Jack pulled my sweater over my head and frantically worked to undo the button-fly jeans I was wearing.  He worked them down over my hips and they quickly turned into a ball on the floor next to us.  With years of pent-up desire flooding out at once, my childhood love was here, a very handsome, very sensual grown man in every sense of the word.  “I’ve wanted you for as long as I can remember,” he whispered to me while stroking my hair from over top of me.  Just as he finished that sentence, I opened my legs more welcoming him inside.  Without another moment’s hesitation he pushed himself deep into me, my body rocking heavily backward from his thrust.  “Oh my god,” I cried out at the pleasure that swept through every nerve ending between my legs and rushed up through my pulsing nipples erect and brushing against his chest.

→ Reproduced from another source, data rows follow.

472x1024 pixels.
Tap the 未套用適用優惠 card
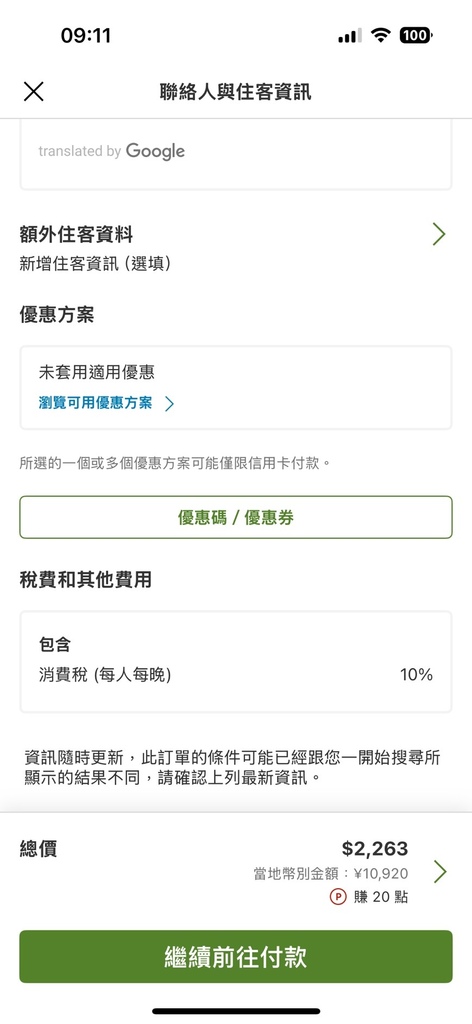tap(236, 388)
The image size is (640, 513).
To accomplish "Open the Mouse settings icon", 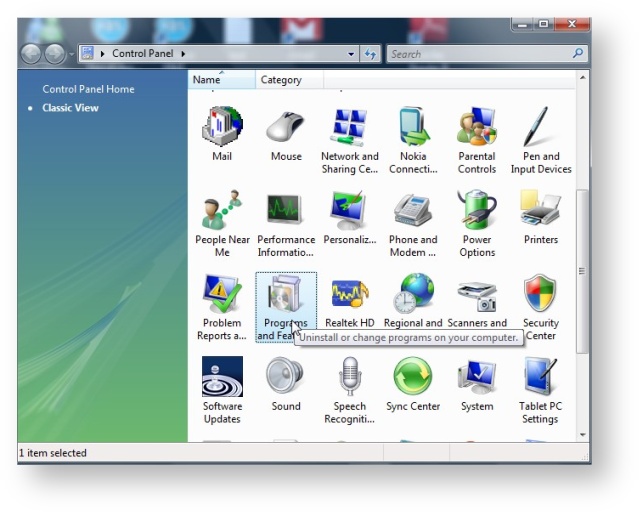I will [x=285, y=128].
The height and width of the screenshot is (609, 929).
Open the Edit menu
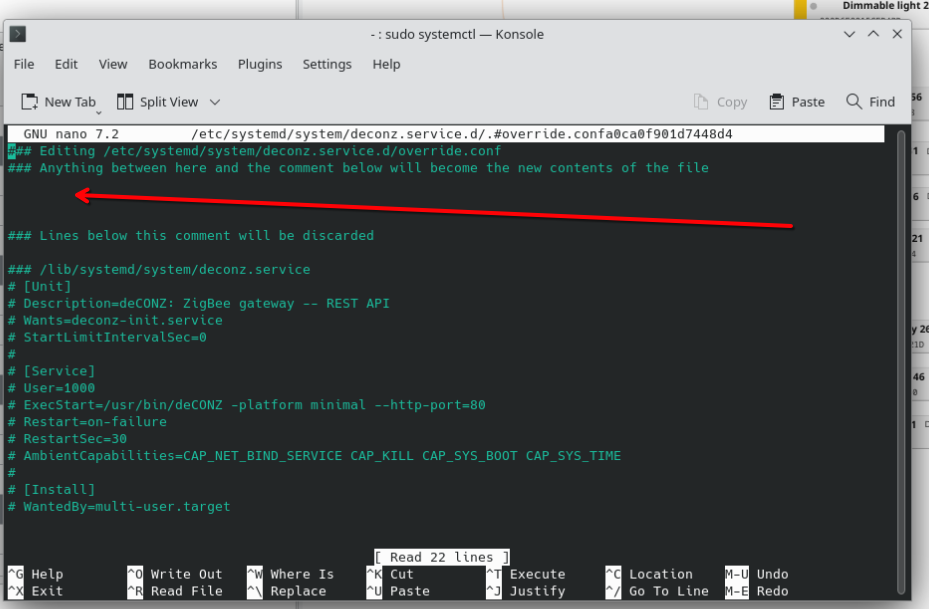coord(66,64)
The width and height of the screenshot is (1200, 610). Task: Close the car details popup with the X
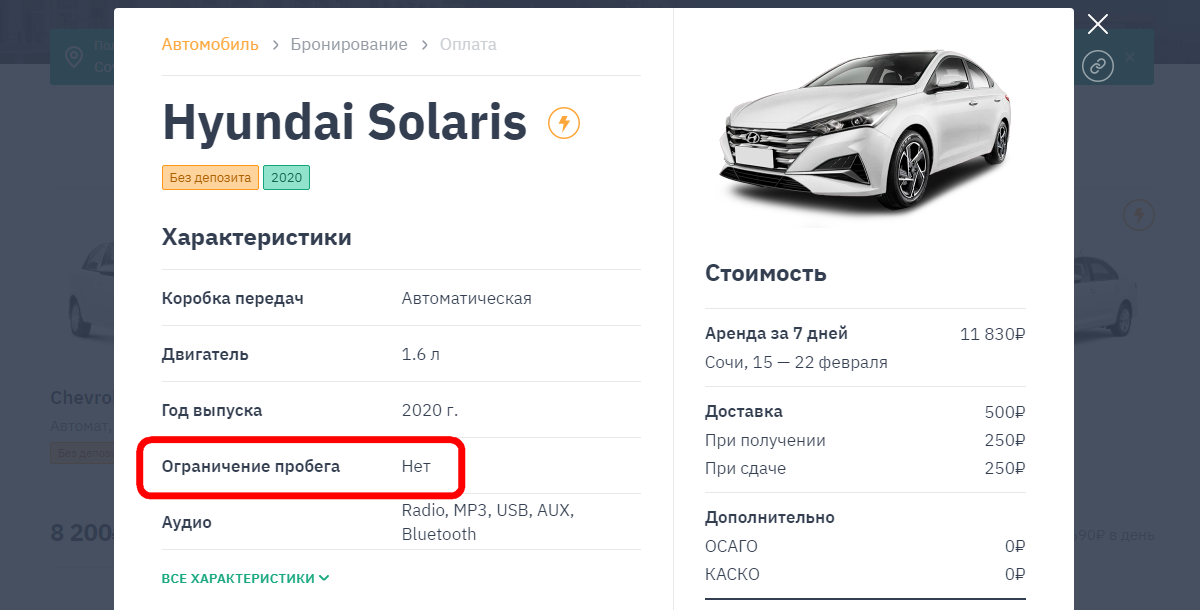point(1098,24)
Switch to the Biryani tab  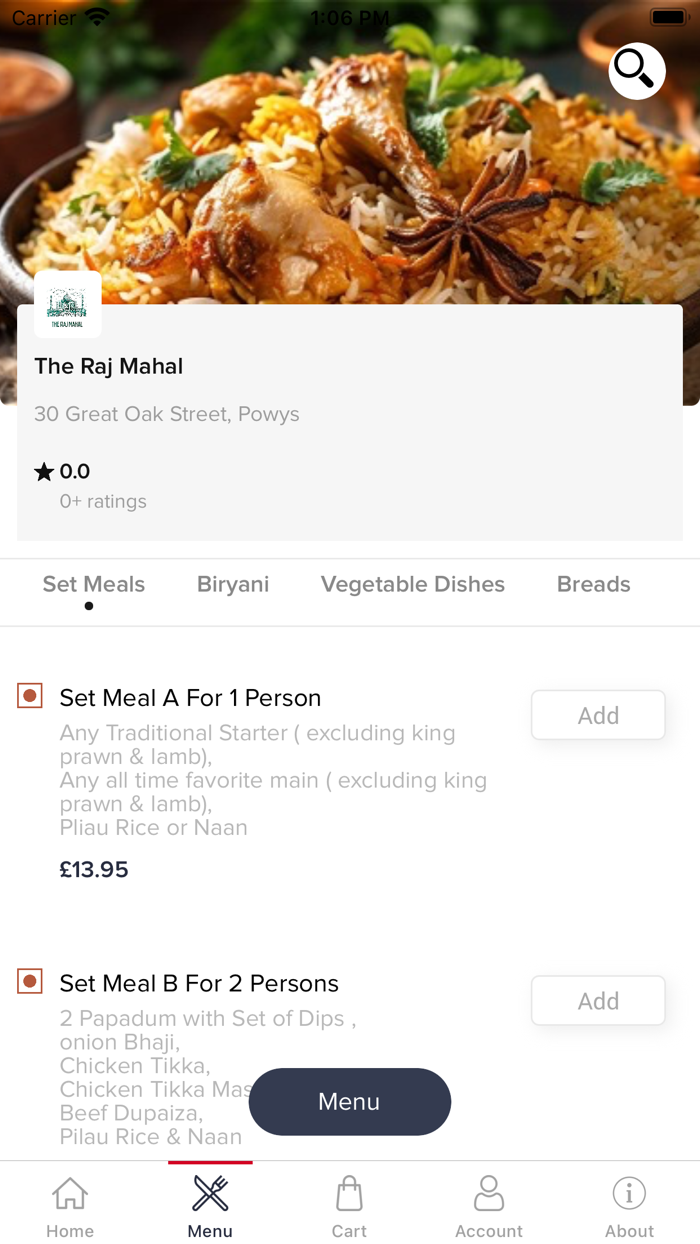[x=233, y=584]
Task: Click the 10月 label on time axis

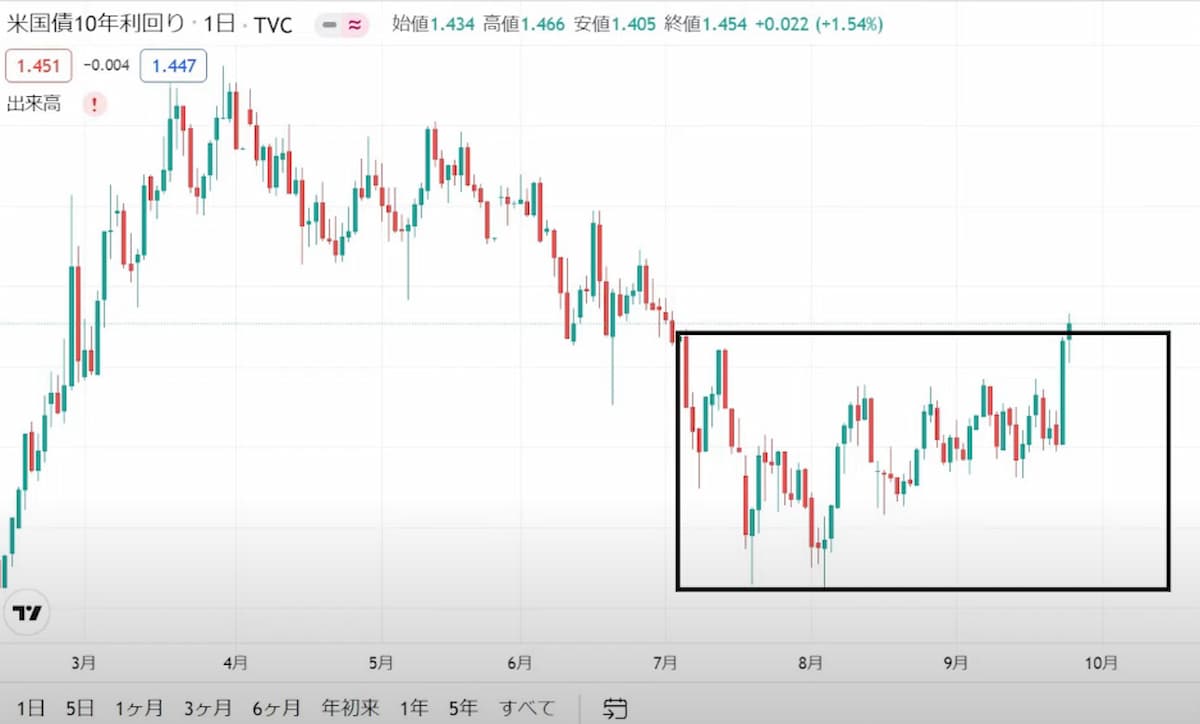Action: click(x=1101, y=662)
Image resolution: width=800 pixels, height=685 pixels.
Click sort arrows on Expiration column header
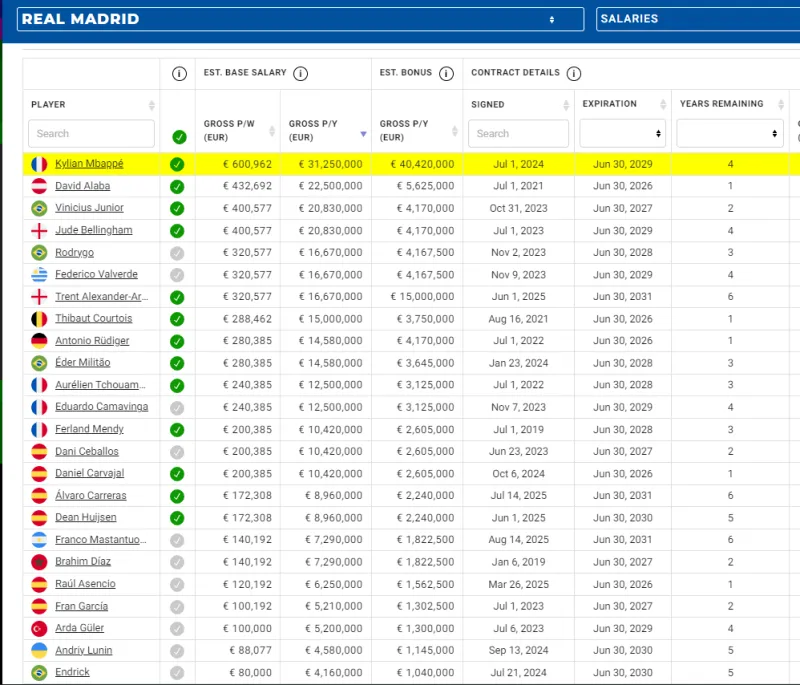click(x=659, y=104)
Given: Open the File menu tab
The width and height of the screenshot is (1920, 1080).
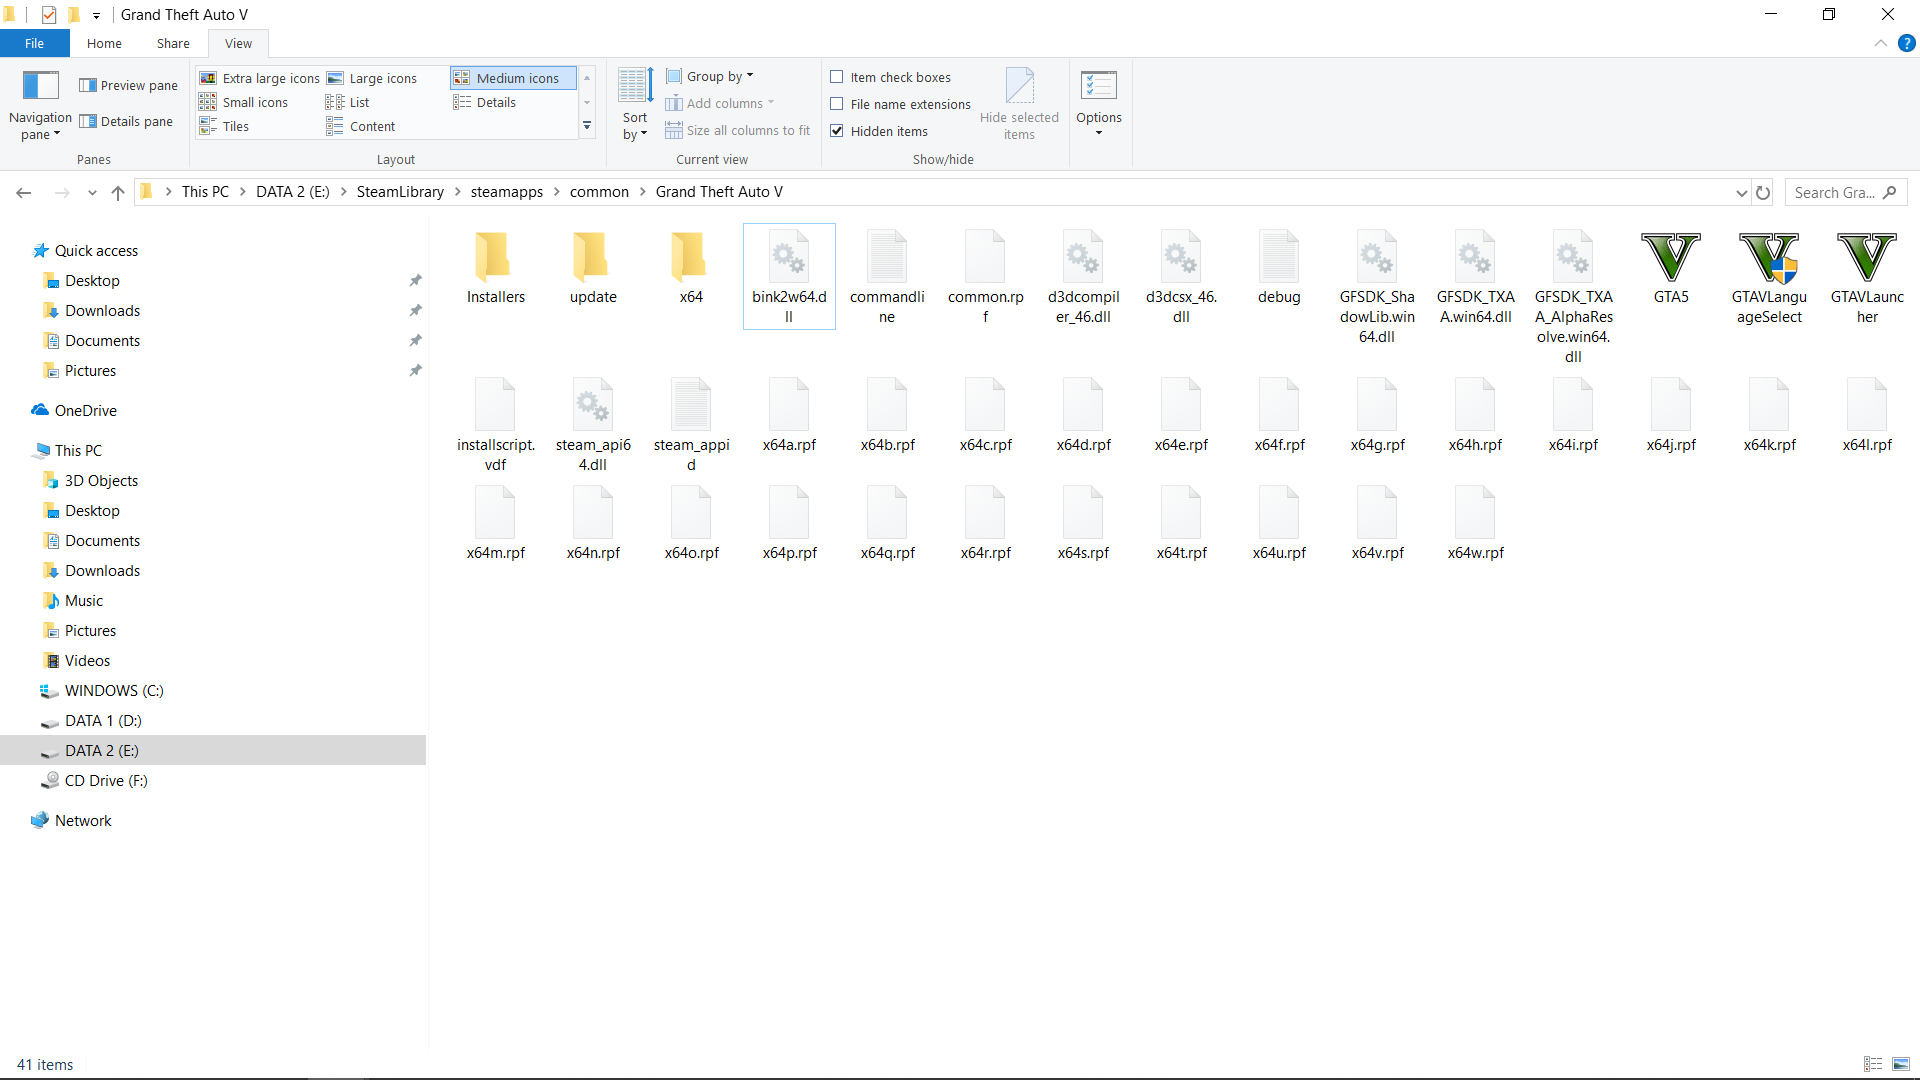Looking at the screenshot, I should point(34,43).
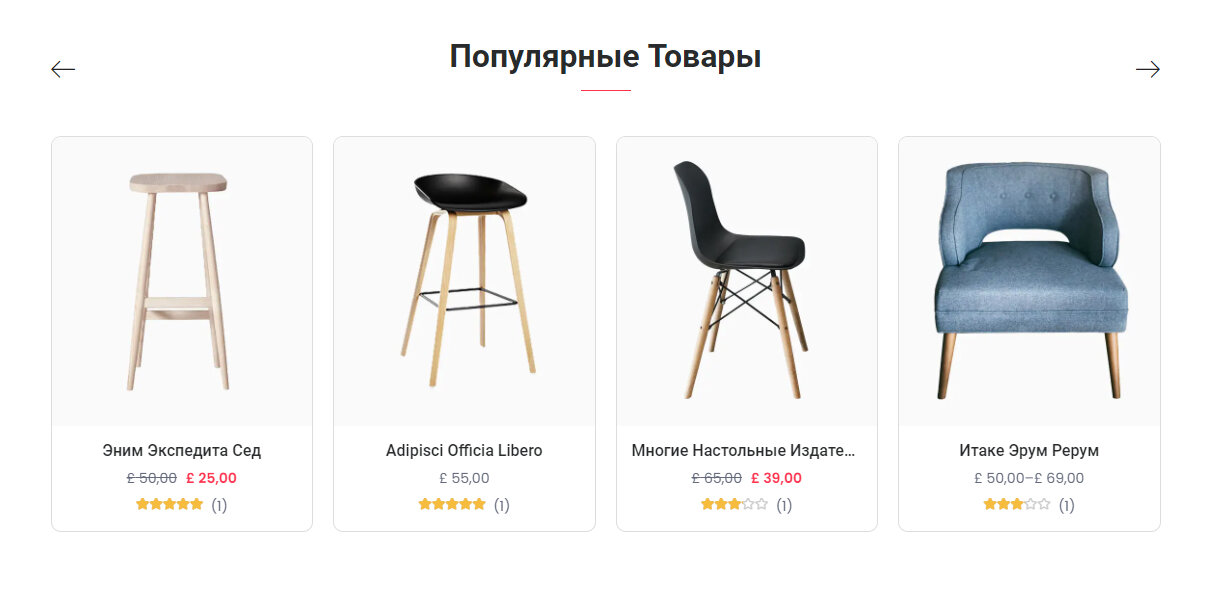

My nails dug into Jack’s back as his thrusts pounded deeply into me.  Nothing and no one had ever felt like this and my body quickly quaked with a world rocking orgasm that clenched around him so tightly he winced in passion and desire.  With my hands pulling him deeper and begging for him to fuck me, I finally had my childhood love, my childhood sweetheart all to myself in the most intimate way possible.  My legs went up and wrapped around his waist, I pulled him close to me and we both moaned wildly as all the sudden his hot wetness flooded deeply between my legs, my body longing for it like a person going through withdrawals finally getting that hit.  We spent the rest of our night together making up for lost time and with Jack inside of me as much as possible.  After that night everything changed. My childhood love Jack, was now my very grown-up and very longed for husband to be.